D. Cherro and Laine's Motion to Dismiss (ECF No. 13)

Because the Court concludes that Wickner may amend his Complaint, Cherro and Laine's motion to dismiss is moot. See Pure Country, Inc. v. Sigma Chi Fraternity, 312 F.3d 952, 956 (8th Cir. 2002) (holding that the plaintiff's filing of an amended complaint rendered the defendants' motion to dismiss the original complaint moot). Defendants may file a renewed motion to dismiss should they believe that the amended complaint continues to suffer from the alleged deficiencies they raised in their motion and memorandum to dismiss.

IV. ORDER

Based upon all of the records, files, and proceedings herein, IT IS HEREBY ORDERED that Wickner's motion to amend his complaint (ECF No. 21) is GRANTED.

V. RECOMMENDATION

Based upon the foregoing, and all of the files, records, and proceedings herein, IT IS HEREBY RECOMMENDED that Defendants' collective motion to dismiss (ECF No. 13) be DENIED as moot.

Filing Objections: This Report and Recommendation is not an order or judgment of the District Court and is therefore not appealable directly to the Eighth Circuit Court of Appeals.

Under Local Rule 72.2(b)(1), "a party may file and serve specific written objections to a magistrate judge's proposed finding and recommendations within 14 days after being served a copy" of the Report and Recommendation.

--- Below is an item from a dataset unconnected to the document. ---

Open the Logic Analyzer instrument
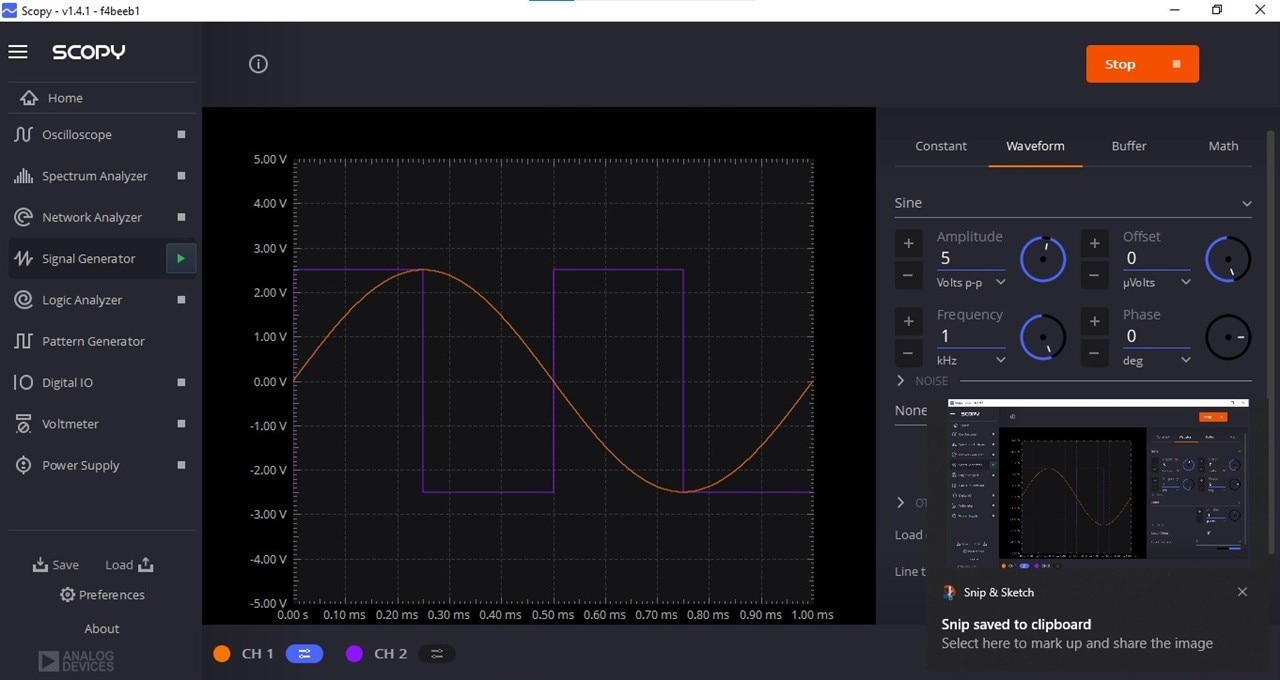 [82, 300]
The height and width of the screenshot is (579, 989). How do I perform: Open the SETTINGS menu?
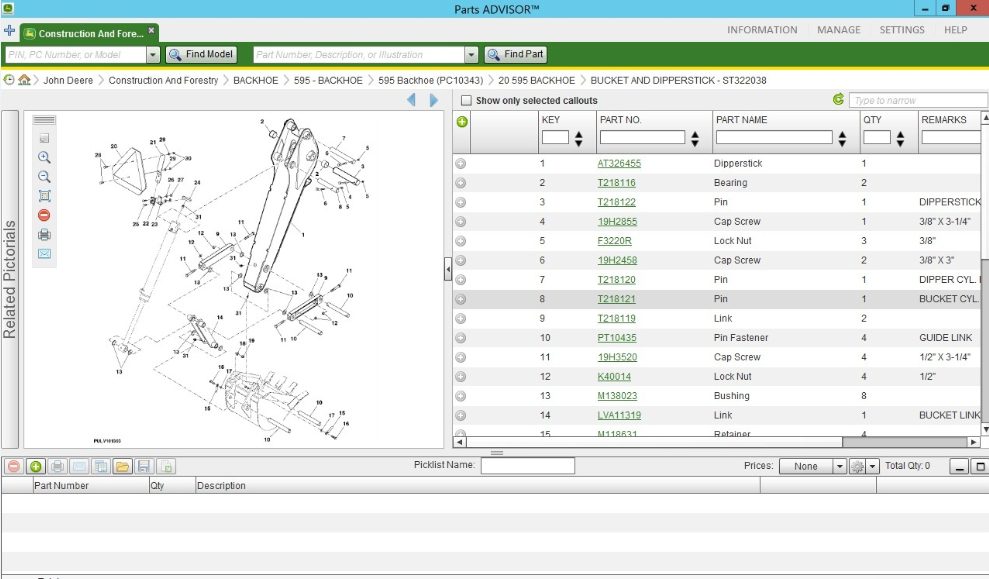click(901, 30)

A party may respond to those objections within 14 days after being served a copy of the objections. LR 72.2(b)(2). All objections and responses must comply with the word or line limits set for in LR 72.2(c).

Under Advisement Date: This Report and Recommendation will be considered under advisement 14 days from the date of its filing. If timely objections are filed, this Report and Recommendation will be considered under advisement from the earlier of: (1) 14 days after the objections are filed; or (2) from the date a timely response is filed.

FootNotes


2. This security counselor is identified in Wickner's proposed amended complaint as Darien Menten. ECF No. 21, Ex. 1.